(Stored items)
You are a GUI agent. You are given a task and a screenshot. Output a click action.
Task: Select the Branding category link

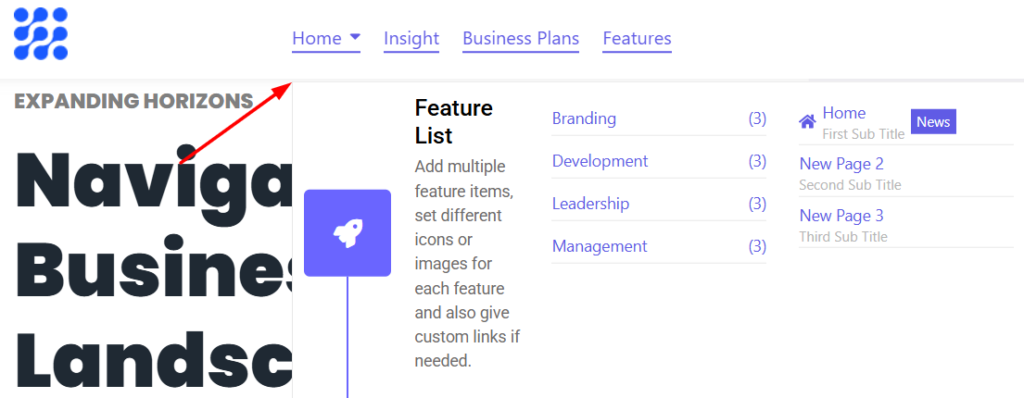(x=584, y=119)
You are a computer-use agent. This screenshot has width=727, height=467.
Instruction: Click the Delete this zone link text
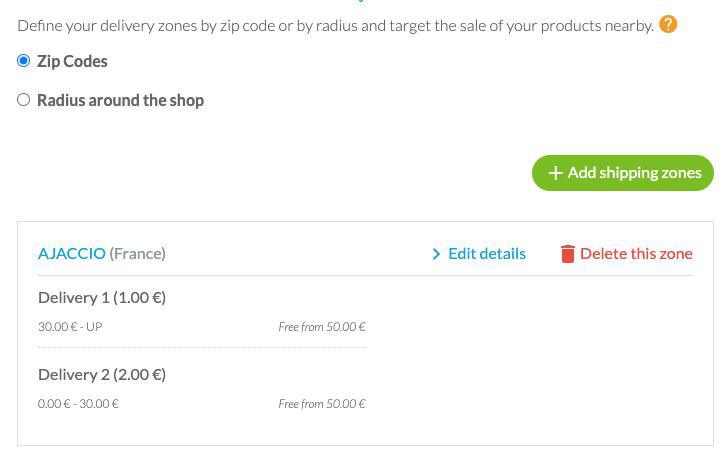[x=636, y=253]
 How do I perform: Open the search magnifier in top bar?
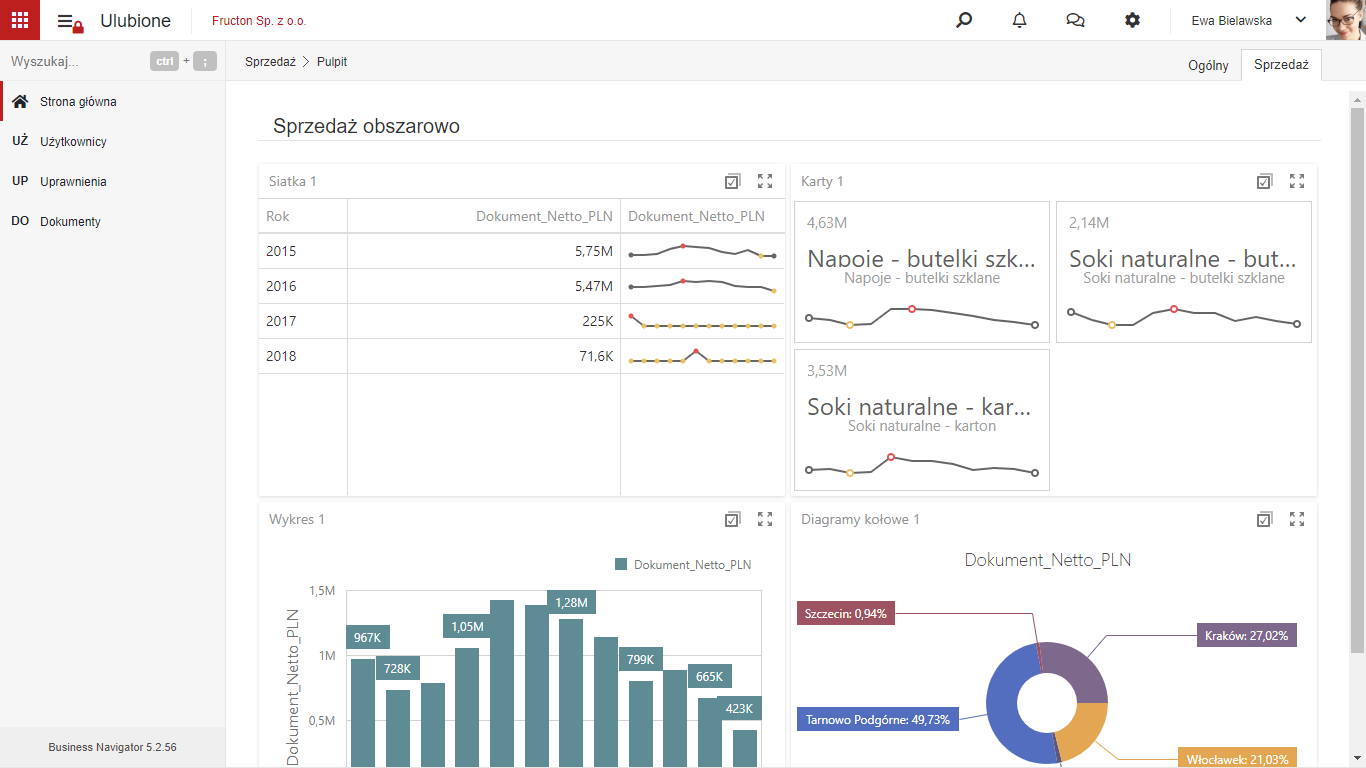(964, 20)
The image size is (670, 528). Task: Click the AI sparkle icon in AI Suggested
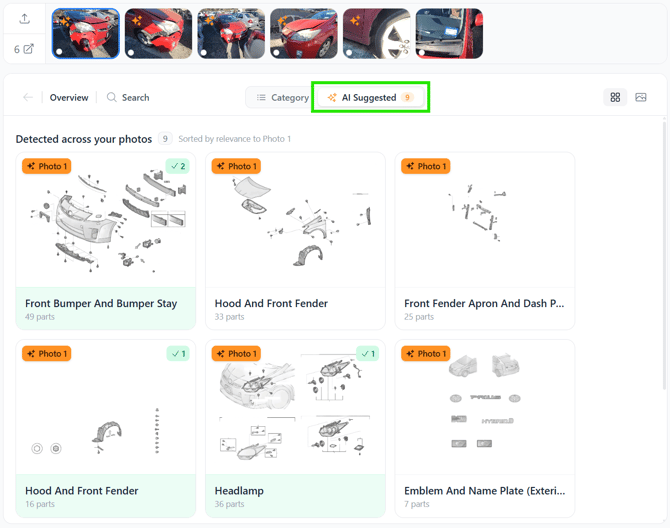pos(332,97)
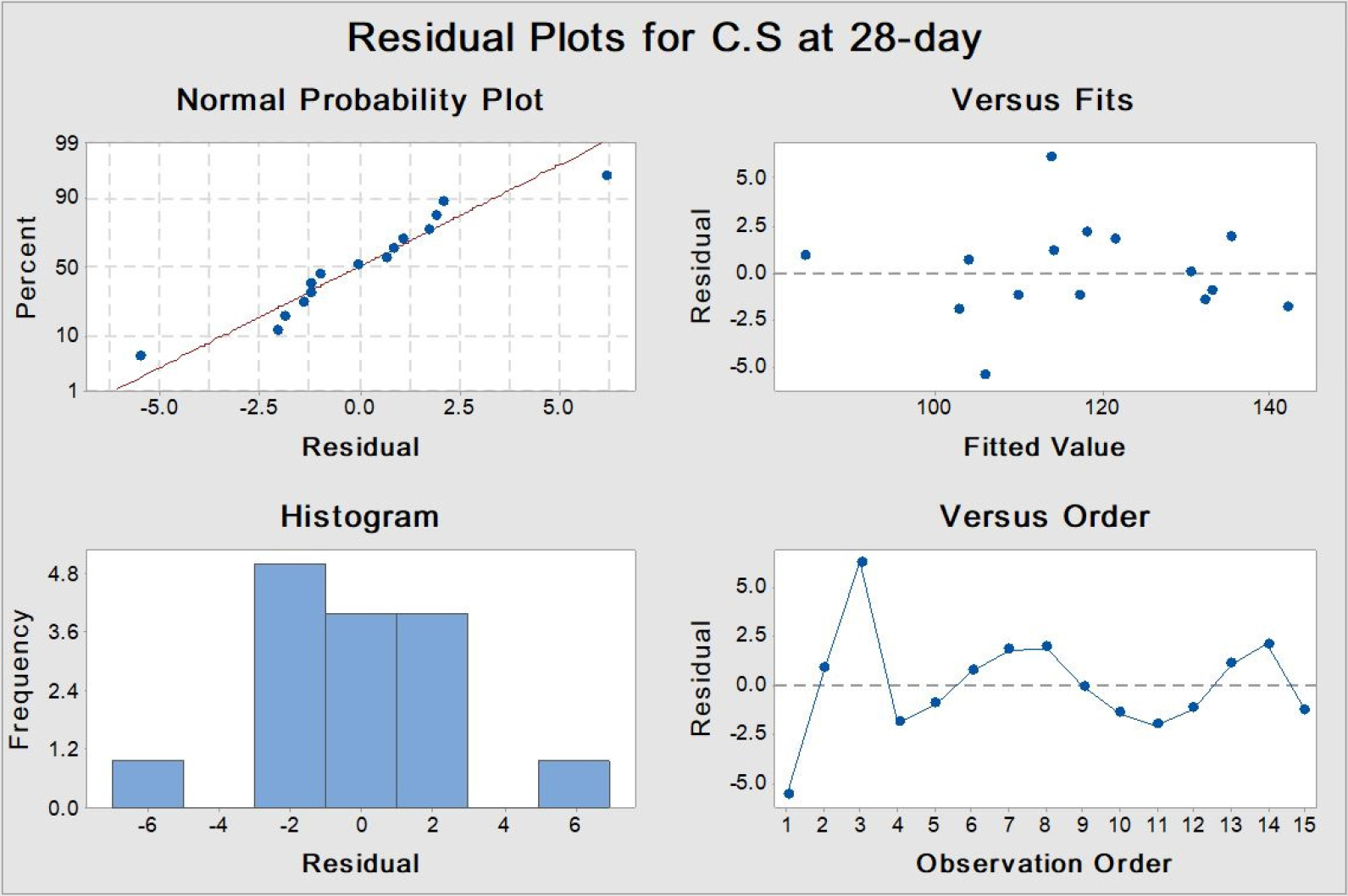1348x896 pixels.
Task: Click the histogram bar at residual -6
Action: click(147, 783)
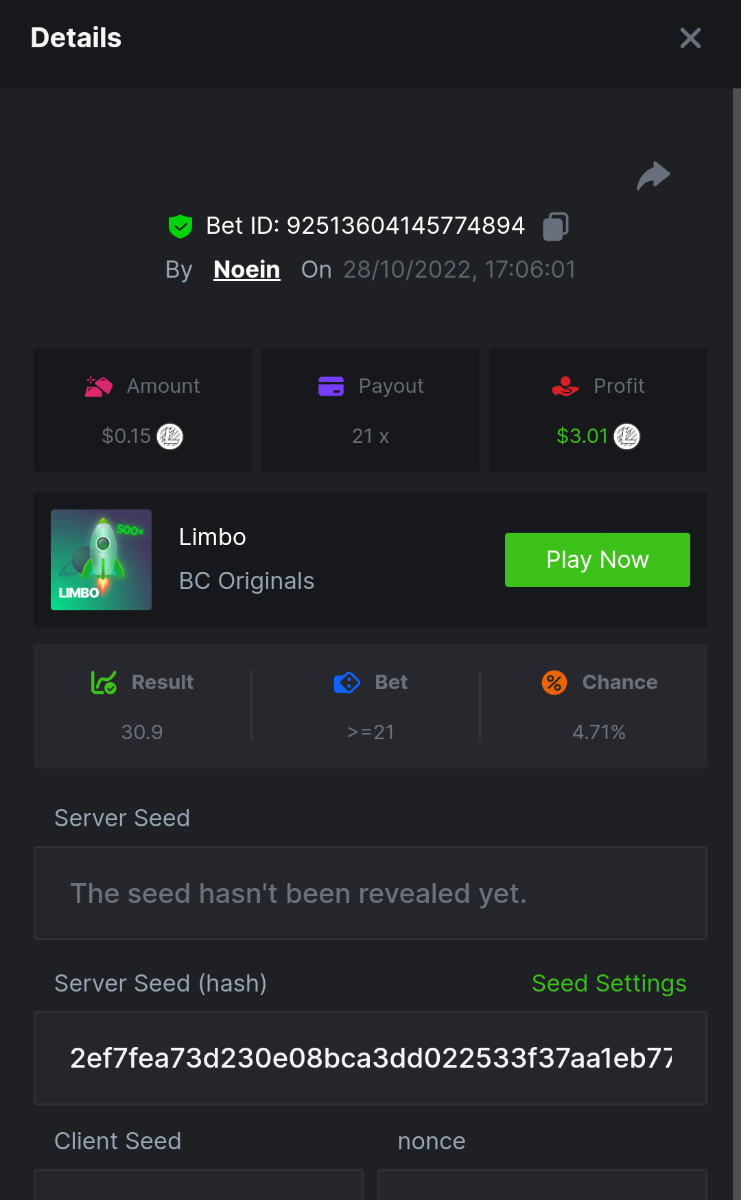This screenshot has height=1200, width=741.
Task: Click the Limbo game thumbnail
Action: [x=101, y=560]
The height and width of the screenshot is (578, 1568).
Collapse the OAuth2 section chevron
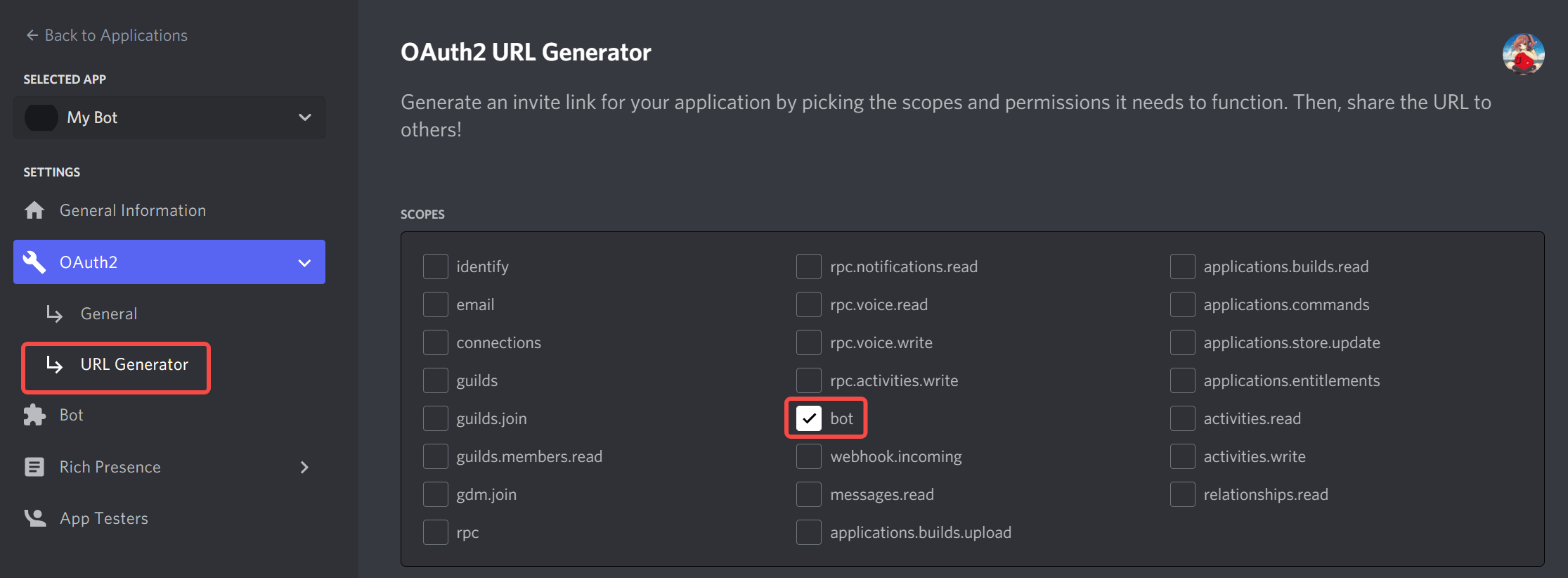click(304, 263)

◆ PROBLEM DESCRIPTION
Reproduce, exactly and with no pictures, the lines from the line containing "Task: Select the Branding category link" through the closing line of the data above, keeping both ends.

◆ TASK RESPONSE
Task: Select the Branding category link

(x=584, y=119)
You are a computer-use agent. This screenshot has width=727, height=467.
Instruction: Click the Delete this zone link text
[x=636, y=253]
 How do I perform: Open the search magnifier in top bar?
(964, 20)
The image size is (670, 528). Task: Click the AI sparkle icon in AI Suggested
pos(332,97)
1348x896 pixels.
Task: Click the histogram bar at residual -6
Action: click(147, 783)
This screenshot has height=1200, width=741.
Task: Click the Limbo game thumbnail
Action: [x=101, y=560]
The height and width of the screenshot is (578, 1568).
Collapse the OAuth2 section chevron
click(304, 263)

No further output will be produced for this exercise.